A Hugging Face model a day

Let me begin by saying my interaction with hugging face has been almost null since trying out PCA models for a Deep Learning Course.

The motivation behind this post comes after knowing HF has ways to automate most of the things I do day by day, and small nice-to-have activities that would make my life marginally better.

Why waste time building out stuff when people have spent months or years mantaining models in (near) good health?

The idea is to have a one stop place where I can record:

What each model is for. Was it useful in solving what I needed. How easy/difficult was it to set up – I have no groundbreaking code skills: if I can set it up, so can you.

Today 2 models: transcribing audio and image generation using training on specific features.

Whisper.ccp: Transcribing

The model that sparked this idea. Whisper supports locally transcribing, no upload limit, and is fully free to use.

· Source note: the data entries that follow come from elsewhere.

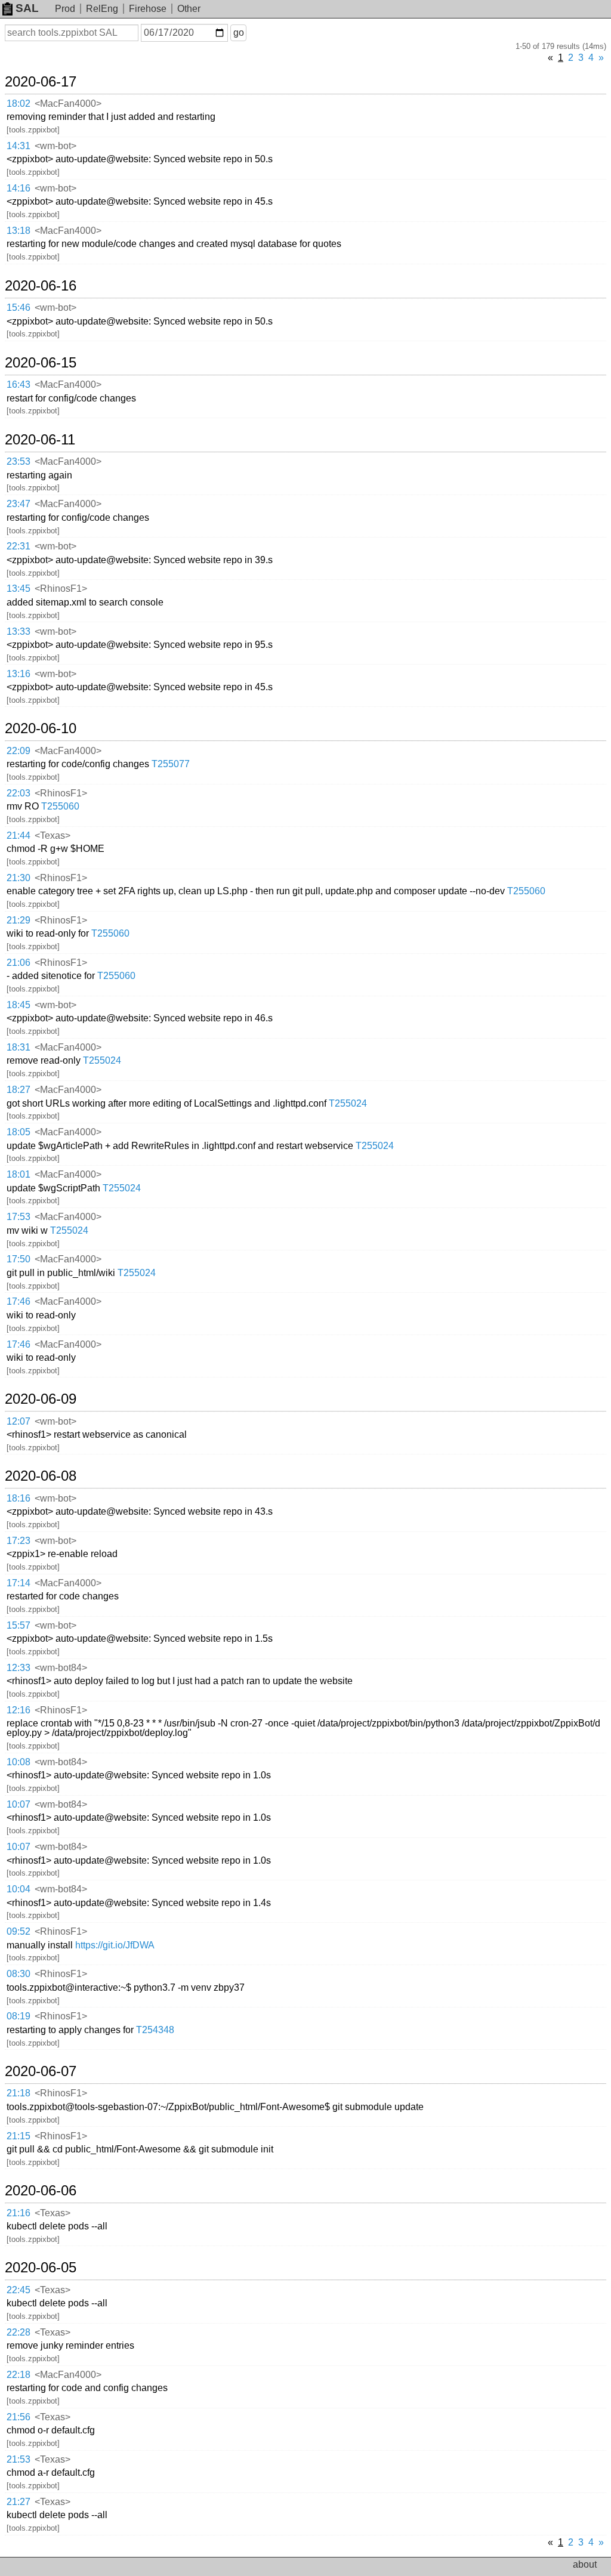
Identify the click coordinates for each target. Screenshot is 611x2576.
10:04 (18, 1889)
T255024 (102, 1060)
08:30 (18, 1974)
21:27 (18, 2502)
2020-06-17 (40, 82)
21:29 (18, 920)
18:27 (18, 1090)
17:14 (18, 1583)
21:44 (18, 835)
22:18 (18, 2375)
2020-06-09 (40, 1399)
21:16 (18, 2213)
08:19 (18, 2016)
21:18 (18, 2093)
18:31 (18, 1047)
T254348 (155, 2030)
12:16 (18, 1710)
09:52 (18, 1931)
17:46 (18, 1301)
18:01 (18, 1174)
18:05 (18, 1132)
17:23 (18, 1541)
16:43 (18, 384)
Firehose (147, 9)
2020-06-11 (40, 439)
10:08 (18, 1762)
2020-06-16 (40, 286)
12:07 (18, 1421)
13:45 (18, 588)
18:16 (18, 1498)
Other (188, 9)
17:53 (18, 1217)
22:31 (18, 546)
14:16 (18, 188)
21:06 (18, 962)
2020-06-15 (40, 362)
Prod (65, 9)
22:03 (18, 793)
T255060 (60, 806)
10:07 (18, 1804)
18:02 (18, 103)
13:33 (18, 631)
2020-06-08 (40, 1476)
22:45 (18, 2290)
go (238, 32)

My main need here was transcribing a 1.45 hour interview with two people and no background noise. The tricky thing is the interview was done in Argentinian Spanish and the main speaker used a lot of gestures, meaning transcribing the audio also requires some flexibility around understanding that phrases accompannying gestures are not necessarily easy to transcribe.

I manually downloaded pre-converted models from here.

#Preconverted model used 
curl -L -o models/ggml-base.bin https://ggml.ggerganov.com/ggml-model-whisper-base.bin

set up

brew install cmake cmake --version

# cmake -B build

if done: [100%] Built target bench

One small set up needed is Whisper does not support .m4a files. It only supports .wav, .mp3, .flac, and raw PCM formats. You will need to convert it into .wav first.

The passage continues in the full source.